The case, decided on a motion for partial summary judgment, addresses two very important issues in the development of auditors' liability jurisprudence in Canada:
- The duty of care owed by auditors to lenders of the client under a Hercules Managements analysis in circumstances in which the auditors have a very close relationship with the client and are familiar with the bank's financing arrangements. In this case, there was no duty of care despite the motions judge's findings of fact that the auditors knew that the audited financial statements would be used by the company to obtain financing, that the credit agreement required the company to provide the audited financial statements to the lenders, that the lenders had copies of the audited financial statements and the audit opinion, that the lenders would rely upon them, and that the auditors did not include a disclaimer of reliance in the engagement letter. Significantly, the motions judge found that all auditors know that lenders will rely upon their audit opinions.
- The liability of members of an international association of independent accounting firms where only one member was involved in the audit. In this case, there was no duty of care owed by the member firm which promulgated auditing standards used by the auditing firm but which had no involvement in the audit and had no relationship with the lenders.

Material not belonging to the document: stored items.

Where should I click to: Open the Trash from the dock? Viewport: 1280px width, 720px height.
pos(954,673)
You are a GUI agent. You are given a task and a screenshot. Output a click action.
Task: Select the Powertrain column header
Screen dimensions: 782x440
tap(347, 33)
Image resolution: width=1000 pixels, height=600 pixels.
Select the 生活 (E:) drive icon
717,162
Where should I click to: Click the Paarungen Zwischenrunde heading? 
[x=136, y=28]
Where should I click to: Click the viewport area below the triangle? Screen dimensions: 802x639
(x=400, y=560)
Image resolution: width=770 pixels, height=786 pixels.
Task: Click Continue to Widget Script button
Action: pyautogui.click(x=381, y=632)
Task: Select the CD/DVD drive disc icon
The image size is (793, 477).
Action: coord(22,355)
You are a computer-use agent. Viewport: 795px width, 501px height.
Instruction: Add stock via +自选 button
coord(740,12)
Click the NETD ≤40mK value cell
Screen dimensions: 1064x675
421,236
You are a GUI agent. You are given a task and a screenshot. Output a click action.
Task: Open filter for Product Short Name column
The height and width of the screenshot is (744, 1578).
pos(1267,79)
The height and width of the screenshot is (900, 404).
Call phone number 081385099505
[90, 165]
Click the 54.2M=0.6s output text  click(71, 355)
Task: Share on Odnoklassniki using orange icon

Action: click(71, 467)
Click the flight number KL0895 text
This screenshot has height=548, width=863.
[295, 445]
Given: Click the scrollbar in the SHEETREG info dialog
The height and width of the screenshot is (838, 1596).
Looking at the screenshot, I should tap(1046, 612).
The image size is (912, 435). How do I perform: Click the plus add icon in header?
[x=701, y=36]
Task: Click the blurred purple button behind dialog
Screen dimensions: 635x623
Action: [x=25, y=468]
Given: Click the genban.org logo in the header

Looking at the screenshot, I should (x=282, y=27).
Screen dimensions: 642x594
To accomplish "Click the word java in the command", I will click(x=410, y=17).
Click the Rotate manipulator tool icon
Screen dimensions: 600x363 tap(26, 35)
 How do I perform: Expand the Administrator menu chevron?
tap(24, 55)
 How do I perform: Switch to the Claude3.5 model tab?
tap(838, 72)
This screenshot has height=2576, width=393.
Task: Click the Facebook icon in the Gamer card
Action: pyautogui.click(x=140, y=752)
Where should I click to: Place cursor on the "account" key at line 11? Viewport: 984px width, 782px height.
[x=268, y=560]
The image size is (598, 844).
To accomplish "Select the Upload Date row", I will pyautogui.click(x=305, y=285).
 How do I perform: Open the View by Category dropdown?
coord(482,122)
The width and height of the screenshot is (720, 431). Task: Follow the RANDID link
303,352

Nor was there any vicarious liability because the member firms operated independently.
Although the defendants raised the defence of ex turpi causa, it was not at issue on the motion.
On August 11, 1997, Philip Services Corp. (“Philip”) signed a credit agreement to borrow U.S. $1.5 billion from a syndicate of 39 lenders led by, Canadian Imperial Bank of Commerce (“CIBC”).
Defendants Deloitte & Touche and certain affiliates and successors (together, “Deloitte”) were the auditors of Philip. In making the loan, CIBC relied upon the audited financial statements of Philip for the years ended December 31, 1996, and December 31, 1997, and the Deloitte audit opinions dated February 28, 1996, and February 26, 1997.
Deloitte was the Canadian member of an international association of independent accounting firms, which included defendant Deloitte Touche Tohmatsu formerly known as Deloitte Touche Tohmatsu International, a Swiss verein (“Deloitte International”). Deloitte is legally distinct from its members and is not organized or operated as a partnership. Member firms are not partners, agents, representatives, subsidiaries, or branches of Deloitte International. Deloitte International developed a manual of standards and practices to be used by all firm members for the performance of audit engagements. The manual provided that letters of engagement could provide restrictions on the use to be made of audited financial statements. The engagement letter between Deloitte and Philip contained no such restriction.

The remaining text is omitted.